Sur quoi est fondée cette certitude de François Hollande à propos de la mise en place du scrutin de juillet ? Sur sa propre volonté peut-être, mais sûrement pas sur la réalité sociopolitique qui prévaut au Mali, encore moins sur le fait que tout a été mis en place pour que les choses se passent dans les règles de l’art.
En effet, pour établir les fondements d’une élection présidentielle, à fortiori dans un Etat à l’image du Mali actuel, il est impératif de prêter une attention toute particulière à trois éléments fondamentaux : un calendrier respectant un délai suffisant, un fichier électoral unanimement validé par les formations politiques concernées et des candidats assez préparés à ces joutes. A moins d’un mois du démarrage de la campagne, aucune de ces conditions ne semble être respectée par le processus.
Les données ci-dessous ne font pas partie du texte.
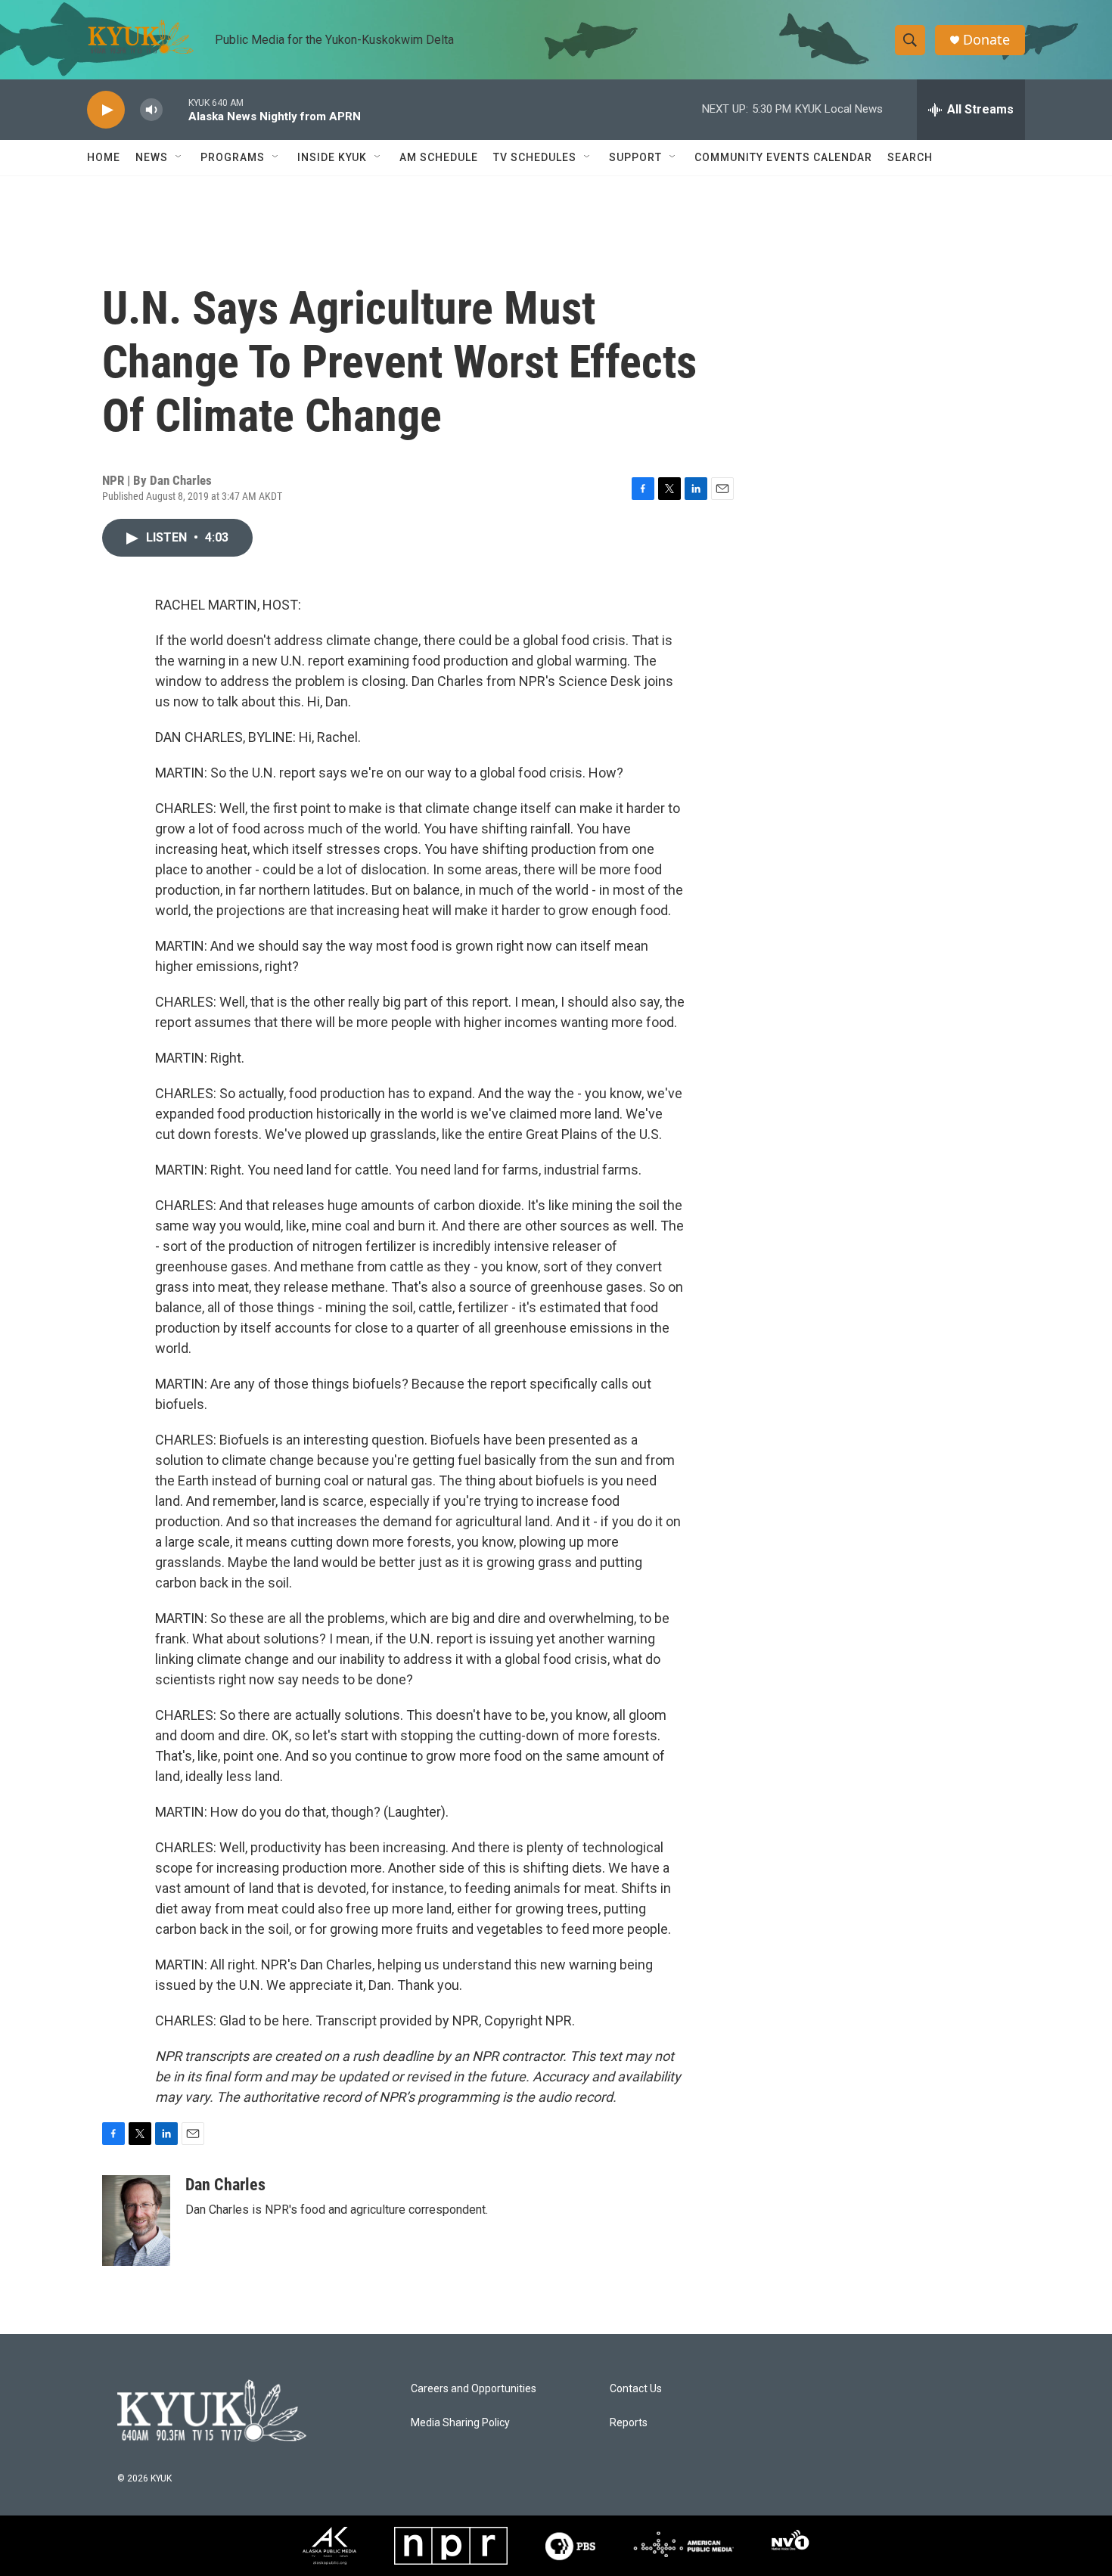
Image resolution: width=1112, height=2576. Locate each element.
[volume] (151, 110)
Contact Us (636, 2388)
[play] (106, 110)
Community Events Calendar (783, 157)
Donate (986, 40)
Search (910, 157)
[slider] (175, 109)
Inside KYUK (332, 157)
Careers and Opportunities (473, 2388)
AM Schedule (438, 157)
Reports (629, 2423)
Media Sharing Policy (460, 2423)
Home (103, 157)
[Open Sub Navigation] (179, 157)
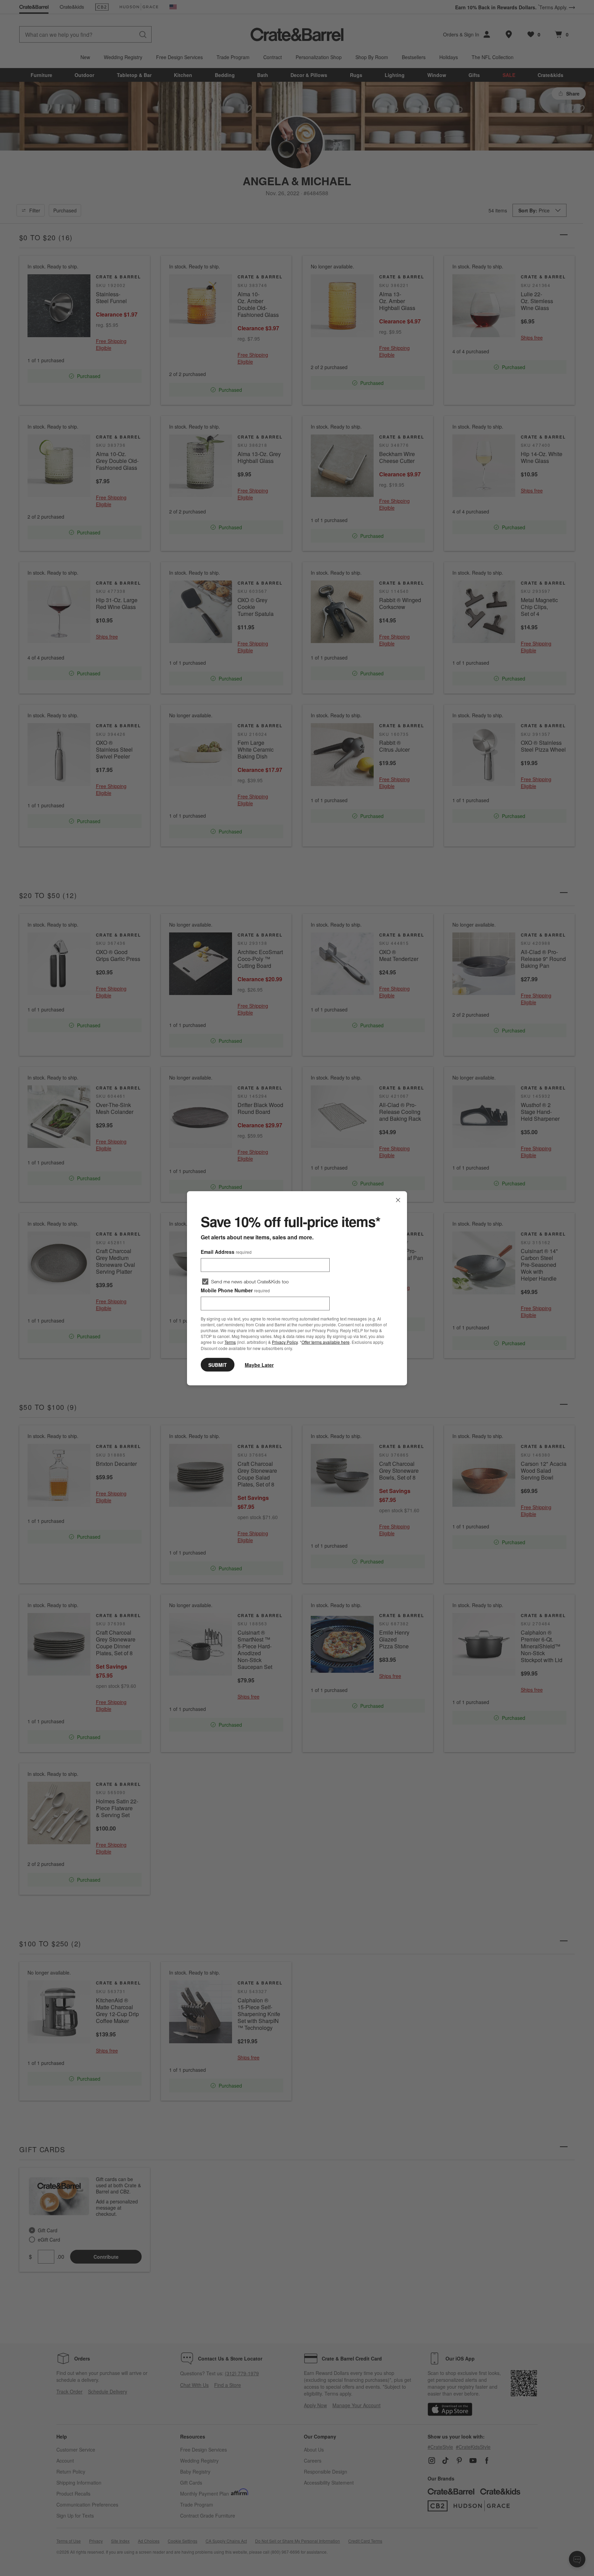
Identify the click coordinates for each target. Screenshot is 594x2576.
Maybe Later (259, 1364)
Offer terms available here (325, 1342)
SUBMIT (217, 1364)
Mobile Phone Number (235, 1289)
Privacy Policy (285, 1342)
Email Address (226, 1251)
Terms (230, 1342)
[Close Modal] (398, 1199)
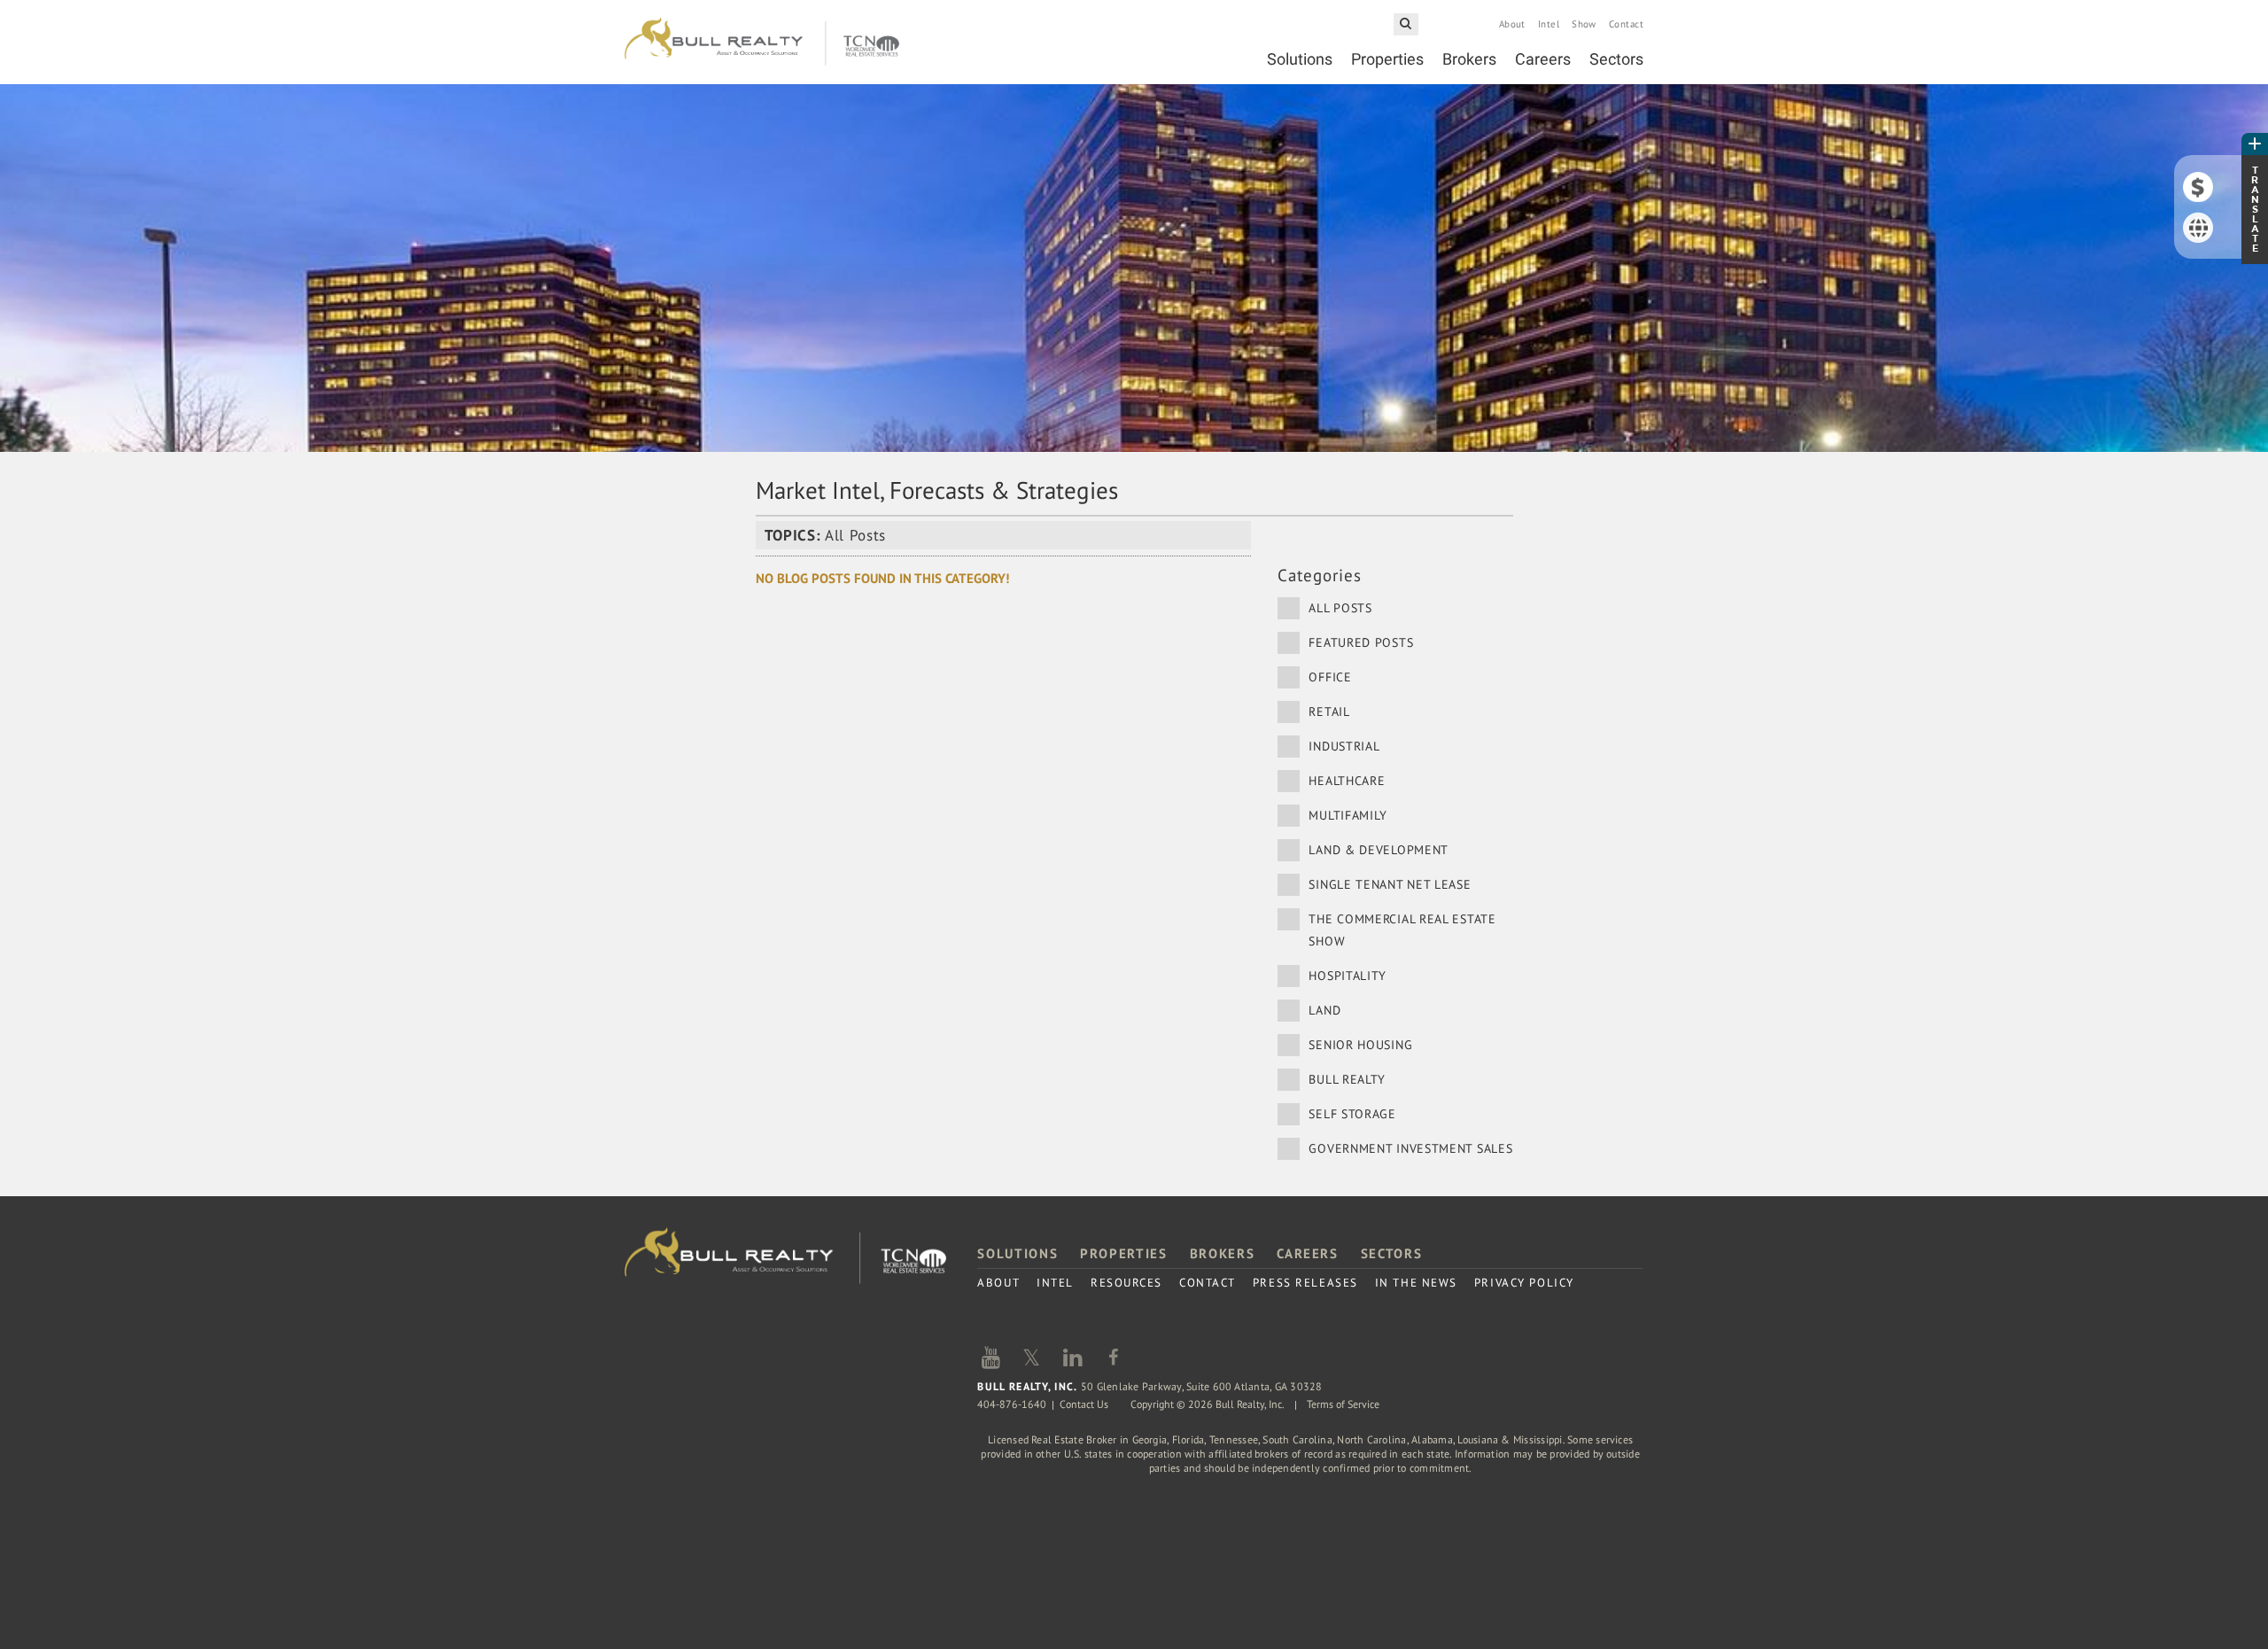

Etonnant !
La France modifie tout à sa guise
Sur la question du calendrier, le Mali s’apprêtait à organiser des élections en 2012. A cause du coup d’Etat du capitaine Sanogo et de tous les évènements qui ont suivi, le processus n’aboutira pas. La France, appelée à la rescousse le 11 janvier 2013, va tout modifier à sa guise. Et en mars déjà, les contours d’un pseudo calendrier électoral étaient dessinés par Paris. L’idée n’ayant pas enthousiasmé un grand nombre d’analystes politiques et certains cadres maliens, Laurent Fabius se déplace en personne à Bamako le 4 avril dernier pour s’assurer auprès des partis politiques représentés à l’Assemblée Nationale du “respect de la volonté du sauveur”.
Ainsi, moins de 5 mois semblent suffire pour mettre en marche toute la logistique du scrutin. Mais en réalité, il s’agit là d’un camouflage de l’imperfection totale du processus. Une légèreté volontaire de Paris pour replonger le Mali dans un chaos postélectoral afin de légitimer davantage la présence des troupes françaises au Mali. Les délais sont courts et ne permettent pas la tenue correcte d’élections de sortie de crise. L’enveloppe de 3,5 milliards d’euros obtenue à la conférence des donateurs du 15 mai à Bruxelles, n’est qu’un moyen de pression de plus sur Bamako. Mais, comme on dit justement, l’argent ne règle pas tout.
Beaucoup d’électeurs non inscrits
Plus grave, le fichier électoral est à un stade quasi embryonnaire. Même si le général Siaka Sangaré, président de la Délégation Générale des Elections (DGE), affirme, à 3 semaines du début de la campagne électorale prévu le 7 juillet, être encore dans les délais, il est certain que ce sera, là aussi, un bricolage fait plus pour satisfaire les exigences de Paris que pour garantir des élections apaisées aux Maliens.
Parmi les facteurs qui compliquent la tâche à la DGE, on trouve en bonne place le recensement des électeurs. En effet, un nombre important de Maliens ont été déplacés par le conflit. Près de 400 000 Maliens du nord ont fui vers le sud et vers les pays limitrophes. A Kidal par exemple, seuls près de 40 000 personnes seraient recensées à ce jour sur une population estimée à 7 millions. Au niveau national, si on en croit certaines analyses, le collège électoral ne dépasserait pas 7 millions d’inscrits sur une population de près de 16 millions de personnes. Aberrant !
Une contestation inévitable ?
La troisième question fondamentale de la préparation des candidats reste aussi improvisée que les deux premières. Ils seront près d’une vingtaine à briguer le fauteuil de Koulouba. Pour s’assurer de leur bonne foi, on leur fait signer un “code de bonne conduite” tels des enfants à l’école. Cela suffira-t-il à éviter des contestations postélectorales par exemple ? J’en doute bien. Quand on sait les rivalités qui opposent les formations politiques maliennes où des partis ont “donné” naissance à leur adversaire, on a du mal à croire à ce miracle dans un contexte de crise politique et sociale.
Pendant ce temps, les accords signés mardi 18 juin à Ouagadougou entre le gouvernement et les rebelles touareg n’augurent rien de bon. En effet, selon le texte, le désarmement des éléments des groupes touareg ne doit intervenir qu’une fois qu’un accord “global et définitif de paix” sera signé entre les nouvelles autorités installées après la présidentielle, d’une part, et les communautés et groupes armés du Nord, d’autre part.
Avec toutes ces incertitudes, Bamako se lancera le 28 juillet prochain dans une aventure dans l’issue est imprévisible. Fingers crossed!